HSE to continue referring Irish children to UK gender clinic despite its impending closure

“We will continue to refer while Tavistock is still open, we will monitor it extremely closely and we have for quite a number of years been exploring other options,” said the HSE's Dr Ní Bhriain.

A clinician such as in the UK clinic in question.
Image: Pexels

The HSE has confirmed that Irish children with gender dysphoria will continue to be referred to the Tavistock and Portman clinic in the UK, despite its forthcoming closure.

The NHS’ decision to close the facility came after an independent review of the centre was published by Dr Hilary Cass, finding that the current model of a sole provider of Gender Identity Development Services, delivered at the Tavistock and Portman Centre, was inadequate. The clinic will be closed in favour of establishing two new regional centres expected to be in development from Spring 2023.

Despite that, Dr Siobhán Ní Bhriain, the National Clinical Director for Integrated Care in the HSE, said that they have seen no evidence that the current UK clinic is unsafe.

“We had no complaint from any patient or service user,” Dr Ní Bhriain told RTÉ’s Morning Ireland. “The service has not been deemed not safe, because if it was deemed completely unsafe it would have closed immediately, that’s the first thing.

“The second thing is the Tavistock will keep open for another year or so until there are regional units developed in the UK and increased numbers of people with the skill to deliver care to these children who so badly need it.”

She confirmed: “We will continue to refer while Tavistock is still open, we will monitor it extremely closely and we have for quite a number of years been exploring other options.”

Explaining the process of referrals in Ireland, Dr Ní Bhriain said: “We don’t have a specialist psychiatric service for children with gender dysphoria, what we do have is community consultant adolescent mental health service teams who are able to do an initial assessment and who would be able to assess many of the problems that these children will have so that service is there.

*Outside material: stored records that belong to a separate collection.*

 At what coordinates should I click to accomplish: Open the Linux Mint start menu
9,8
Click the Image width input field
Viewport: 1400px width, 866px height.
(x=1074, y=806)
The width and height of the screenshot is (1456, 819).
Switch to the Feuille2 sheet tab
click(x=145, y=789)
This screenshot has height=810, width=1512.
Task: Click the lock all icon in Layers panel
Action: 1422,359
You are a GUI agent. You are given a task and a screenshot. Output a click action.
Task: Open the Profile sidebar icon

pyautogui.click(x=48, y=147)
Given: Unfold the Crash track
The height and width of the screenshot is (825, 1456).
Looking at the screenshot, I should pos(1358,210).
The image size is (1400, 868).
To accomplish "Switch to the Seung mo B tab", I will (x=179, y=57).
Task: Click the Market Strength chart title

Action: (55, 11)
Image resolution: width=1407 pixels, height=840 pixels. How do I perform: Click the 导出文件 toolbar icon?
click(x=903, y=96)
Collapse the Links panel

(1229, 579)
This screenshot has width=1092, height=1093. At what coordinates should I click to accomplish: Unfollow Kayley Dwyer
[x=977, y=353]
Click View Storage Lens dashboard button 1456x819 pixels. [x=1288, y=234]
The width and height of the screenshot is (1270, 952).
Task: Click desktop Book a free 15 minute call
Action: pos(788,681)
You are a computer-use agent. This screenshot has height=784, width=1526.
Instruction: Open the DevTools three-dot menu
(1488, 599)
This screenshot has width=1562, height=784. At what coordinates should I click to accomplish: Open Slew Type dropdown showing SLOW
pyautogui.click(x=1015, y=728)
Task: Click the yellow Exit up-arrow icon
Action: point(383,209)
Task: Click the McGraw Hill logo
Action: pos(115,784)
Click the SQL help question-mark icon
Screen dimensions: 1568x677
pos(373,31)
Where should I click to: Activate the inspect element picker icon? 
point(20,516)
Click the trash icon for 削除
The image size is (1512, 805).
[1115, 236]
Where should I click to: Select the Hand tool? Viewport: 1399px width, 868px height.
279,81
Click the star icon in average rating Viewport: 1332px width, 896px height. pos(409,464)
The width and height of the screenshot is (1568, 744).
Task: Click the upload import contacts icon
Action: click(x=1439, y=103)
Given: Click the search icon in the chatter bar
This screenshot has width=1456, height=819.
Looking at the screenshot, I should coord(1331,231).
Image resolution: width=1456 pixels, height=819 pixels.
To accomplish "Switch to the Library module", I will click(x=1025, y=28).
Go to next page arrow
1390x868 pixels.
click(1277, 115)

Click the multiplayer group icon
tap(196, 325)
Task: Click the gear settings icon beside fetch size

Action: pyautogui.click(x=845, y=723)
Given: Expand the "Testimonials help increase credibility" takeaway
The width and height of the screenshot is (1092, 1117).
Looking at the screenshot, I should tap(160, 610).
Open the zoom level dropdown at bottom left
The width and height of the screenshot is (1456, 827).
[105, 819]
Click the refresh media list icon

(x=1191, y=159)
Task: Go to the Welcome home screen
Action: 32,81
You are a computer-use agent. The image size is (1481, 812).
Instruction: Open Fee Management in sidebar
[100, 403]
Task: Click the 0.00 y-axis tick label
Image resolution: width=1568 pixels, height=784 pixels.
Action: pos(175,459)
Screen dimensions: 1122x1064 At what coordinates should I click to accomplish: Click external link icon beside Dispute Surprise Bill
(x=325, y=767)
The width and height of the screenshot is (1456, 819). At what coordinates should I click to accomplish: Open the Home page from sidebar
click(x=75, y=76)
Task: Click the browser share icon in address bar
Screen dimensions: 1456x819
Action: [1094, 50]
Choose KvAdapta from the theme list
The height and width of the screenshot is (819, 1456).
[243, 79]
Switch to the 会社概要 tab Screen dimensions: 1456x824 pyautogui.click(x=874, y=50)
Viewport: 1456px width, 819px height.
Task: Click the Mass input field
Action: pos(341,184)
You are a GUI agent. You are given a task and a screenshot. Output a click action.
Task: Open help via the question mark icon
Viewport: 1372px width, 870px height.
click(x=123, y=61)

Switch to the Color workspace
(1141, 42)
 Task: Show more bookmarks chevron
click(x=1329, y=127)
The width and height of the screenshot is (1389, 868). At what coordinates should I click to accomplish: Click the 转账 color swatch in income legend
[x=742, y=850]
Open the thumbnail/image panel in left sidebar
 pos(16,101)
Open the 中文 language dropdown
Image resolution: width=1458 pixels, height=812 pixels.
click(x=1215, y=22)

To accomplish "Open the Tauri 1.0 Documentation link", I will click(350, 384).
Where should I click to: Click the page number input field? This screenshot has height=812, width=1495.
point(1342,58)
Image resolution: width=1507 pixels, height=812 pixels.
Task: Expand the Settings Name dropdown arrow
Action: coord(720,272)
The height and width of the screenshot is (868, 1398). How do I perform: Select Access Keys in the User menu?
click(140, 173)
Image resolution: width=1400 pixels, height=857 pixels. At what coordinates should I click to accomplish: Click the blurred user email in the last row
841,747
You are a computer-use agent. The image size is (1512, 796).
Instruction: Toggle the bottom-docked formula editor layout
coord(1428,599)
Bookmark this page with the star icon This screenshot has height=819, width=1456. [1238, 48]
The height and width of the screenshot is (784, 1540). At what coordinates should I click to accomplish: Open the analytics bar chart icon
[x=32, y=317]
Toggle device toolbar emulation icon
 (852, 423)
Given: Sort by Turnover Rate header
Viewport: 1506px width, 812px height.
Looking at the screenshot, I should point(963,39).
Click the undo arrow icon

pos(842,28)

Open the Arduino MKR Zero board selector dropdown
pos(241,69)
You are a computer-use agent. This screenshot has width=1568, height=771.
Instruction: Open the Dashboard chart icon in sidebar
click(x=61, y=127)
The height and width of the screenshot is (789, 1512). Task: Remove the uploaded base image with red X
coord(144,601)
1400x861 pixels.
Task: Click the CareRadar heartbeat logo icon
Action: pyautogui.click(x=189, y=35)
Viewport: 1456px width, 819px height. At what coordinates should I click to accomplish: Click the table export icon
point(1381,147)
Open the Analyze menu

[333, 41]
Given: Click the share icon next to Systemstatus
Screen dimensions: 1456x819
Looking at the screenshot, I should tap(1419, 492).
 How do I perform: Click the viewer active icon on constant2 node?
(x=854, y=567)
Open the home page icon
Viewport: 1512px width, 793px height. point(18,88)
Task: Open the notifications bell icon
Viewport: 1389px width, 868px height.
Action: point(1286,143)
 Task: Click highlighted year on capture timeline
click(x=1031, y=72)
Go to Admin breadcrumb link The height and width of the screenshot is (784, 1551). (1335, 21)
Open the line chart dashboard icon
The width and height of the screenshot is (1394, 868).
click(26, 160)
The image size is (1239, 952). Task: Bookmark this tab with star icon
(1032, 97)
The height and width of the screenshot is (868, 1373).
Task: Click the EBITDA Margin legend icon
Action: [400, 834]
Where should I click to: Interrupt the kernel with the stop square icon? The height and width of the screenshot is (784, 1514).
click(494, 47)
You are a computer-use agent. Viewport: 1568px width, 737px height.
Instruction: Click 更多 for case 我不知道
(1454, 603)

“If children present to their general practitioner with gender dysphoria they can be referred to their local Camhs service or they can be referred to primary care psychology and if the Camhs service is concerned they will refer on to Tavistock.”

The restructuring of the UK’s Gender Identity Development Services has ignited hope among Trans healthcare advocates in Ireland, with Trans Equality Network Ireland (TENI) issuing a statement to GCN saying: “We are cautiously optimistic that expanding the service and creating regional hubs will shorten waiting lists and create community care which will enhance holistic wrap around local services around the UK.”

Even so, it remains clear that Ireland’s services are also in need of major improvements, and the organisation added: “TENI would be delighted to see something similar happen in Ireland. Young people and their families have been waiting a long time for an Irish child and adolescent service to be created.”

Dr Ní Bhriain stated that developing such a service is a primary interest of the HSE.